Input:
++++

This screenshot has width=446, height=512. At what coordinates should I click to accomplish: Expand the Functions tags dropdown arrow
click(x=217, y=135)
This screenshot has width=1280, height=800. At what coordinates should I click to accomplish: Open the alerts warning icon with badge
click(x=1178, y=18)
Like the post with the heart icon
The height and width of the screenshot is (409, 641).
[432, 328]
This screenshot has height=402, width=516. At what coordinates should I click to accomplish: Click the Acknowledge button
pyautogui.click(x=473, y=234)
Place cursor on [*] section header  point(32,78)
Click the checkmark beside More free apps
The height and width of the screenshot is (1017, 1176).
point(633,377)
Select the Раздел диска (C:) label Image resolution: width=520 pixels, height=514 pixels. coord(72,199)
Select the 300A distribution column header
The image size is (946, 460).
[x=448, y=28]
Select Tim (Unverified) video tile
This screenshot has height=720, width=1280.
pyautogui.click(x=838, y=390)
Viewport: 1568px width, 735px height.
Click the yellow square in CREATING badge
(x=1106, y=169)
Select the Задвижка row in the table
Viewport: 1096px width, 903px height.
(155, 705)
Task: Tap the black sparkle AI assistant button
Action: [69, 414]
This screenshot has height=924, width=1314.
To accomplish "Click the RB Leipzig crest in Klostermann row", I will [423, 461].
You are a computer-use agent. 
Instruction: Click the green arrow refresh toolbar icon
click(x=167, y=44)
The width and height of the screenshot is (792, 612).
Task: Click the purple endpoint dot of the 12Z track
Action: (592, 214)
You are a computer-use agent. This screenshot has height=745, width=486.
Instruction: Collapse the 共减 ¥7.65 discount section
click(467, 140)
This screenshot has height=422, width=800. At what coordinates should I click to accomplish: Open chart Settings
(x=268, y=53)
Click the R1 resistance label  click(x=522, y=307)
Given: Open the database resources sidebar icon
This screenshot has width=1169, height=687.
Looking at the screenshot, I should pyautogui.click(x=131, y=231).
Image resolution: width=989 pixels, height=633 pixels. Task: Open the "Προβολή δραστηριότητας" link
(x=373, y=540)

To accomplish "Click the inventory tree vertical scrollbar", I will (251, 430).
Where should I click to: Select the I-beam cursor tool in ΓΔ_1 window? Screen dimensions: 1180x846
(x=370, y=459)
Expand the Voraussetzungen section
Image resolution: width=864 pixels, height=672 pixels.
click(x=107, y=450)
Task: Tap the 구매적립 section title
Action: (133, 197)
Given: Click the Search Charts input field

++++

Task:
Would you retype all of the lines shown above, exactly as given?

Worked solution:
This screenshot has width=446, height=512. At what coordinates should I click to accomplish: Expand the Functions tags dropdown arrow
click(x=217, y=135)
This screenshot has width=1280, height=800. At what coordinates should I click to accomplish: Open the alerts warning icon with badge
click(x=1178, y=18)
Like the post with the heart icon
The height and width of the screenshot is (409, 641).
[432, 328]
This screenshot has height=402, width=516. At what coordinates should I click to accomplish: Click the Acknowledge button
pyautogui.click(x=473, y=234)
Place cursor on [*] section header  point(32,78)
Click the checkmark beside More free apps
The height and width of the screenshot is (1017, 1176).
point(633,377)
Select the Раздел диска (C:) label Image resolution: width=520 pixels, height=514 pixels. coord(72,199)
Select the 300A distribution column header
The image size is (946, 460).
[x=448, y=28]
Select Tim (Unverified) video tile
This screenshot has height=720, width=1280.
pyautogui.click(x=838, y=390)
Viewport: 1568px width, 735px height.
Click the yellow square in CREATING badge
(x=1106, y=169)
Select the Задвижка row in the table
Viewport: 1096px width, 903px height.
(155, 705)
Task: Tap the black sparkle AI assistant button
Action: [69, 414]
This screenshot has height=924, width=1314.
To accomplish "Click the RB Leipzig crest in Klostermann row", I will [423, 461].
You are a computer-use agent. 
Instruction: Click the green arrow refresh toolbar icon
click(x=167, y=44)
The width and height of the screenshot is (792, 612).
Task: Click the purple endpoint dot of the 12Z track
Action: (592, 214)
You are a computer-use agent. This screenshot has height=745, width=486.
Instruction: Collapse the 共减 ¥7.65 discount section
click(467, 140)
This screenshot has height=422, width=800. At what coordinates should I click to accomplish: Open chart Settings
(x=268, y=53)
Click the R1 resistance label  click(x=522, y=307)
Given: Open the database resources sidebar icon
This screenshot has width=1169, height=687.
Looking at the screenshot, I should pyautogui.click(x=131, y=231).
Image resolution: width=989 pixels, height=633 pixels. Task: Open the "Προβολή δραστηριότητας" link
(x=373, y=540)

To accomplish "Click the inventory tree vertical scrollbar", I will (251, 430).
Where should I click to: Select the I-beam cursor tool in ΓΔ_1 window? Screen dimensions: 1180x846
(x=370, y=459)
Expand the Voraussetzungen section
Image resolution: width=864 pixels, height=672 pixels.
click(x=107, y=450)
Task: Tap the 구매적립 section title
Action: (133, 197)
Given: Click the Search Charts input field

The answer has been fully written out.